San Diego startup, Qubitekk, will benefit from a $3M Department of Energy grant to speed the development of unhackable quantum encryption technology that will protect the country’s power grid from cyber attack.
Under the DOE’s Cybersecurity for Energy Delivery Systems (CEDS) program, the nation’s premier program for grid security, Qubitekk will be working in partnership with Oak Ridge National Laboratory (ORNL), Pacific Northwest National Laboratory, the University of Texas at Austin, Sandia National Laboratory, and Pacific Gas & Electric to prepare for threats to critical infrastructure in the twenty-first century and beyond.
With cyber attacks on the rise and growing more sophisticated by the day, few dispute the need to defend the U.S. electrical grid. Leading government, industry and cyber experts agree that a successful breach, especially with recent advances related to code-breaking quantum computers, is only a matter of time.
Because quantum computers promise to be thousands of times faster than even the most powerful supercomputers they can quickly crack the toughest encryption without warning. In the wrong hands they could be considered weapons. At least 11 nations including China and Russia are known to be developing such technology. Tamper proof quantum encryption is the only long-term defense.

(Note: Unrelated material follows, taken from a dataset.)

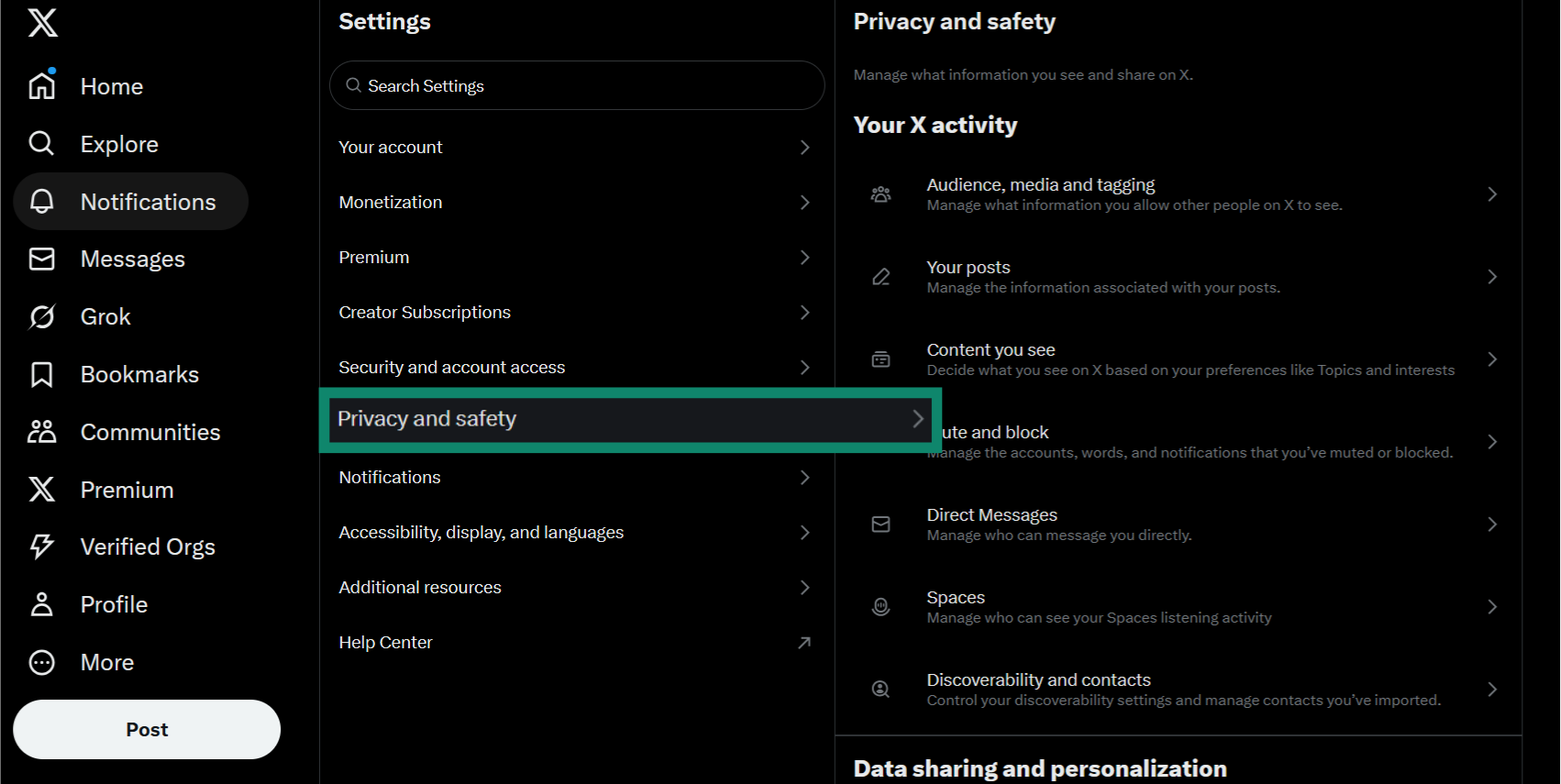Image resolution: width=1561 pixels, height=784 pixels.
Task: Open the Messages envelope icon
Action: [41, 259]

“This Department of Energy funding is another indicator that quantum information technology is moving quickly into critical near-term applications,” said Dr. Duncan Earl, founder and CTO of Qubitekk. “We will soon see the emergence of a tremendous new market related to quantum-enhanced products. The possibilities for major breakthroughs across multiple disciplines are truly endless.”
Qubitekk recently announced the availability of the world’s first plug-and-play entangled photon generator, the QES1. Like the transistors at the hearts of classical computers, the QES1 enables the flow of information through quantum computers and quantum encryption products – both of which the company is currently developing.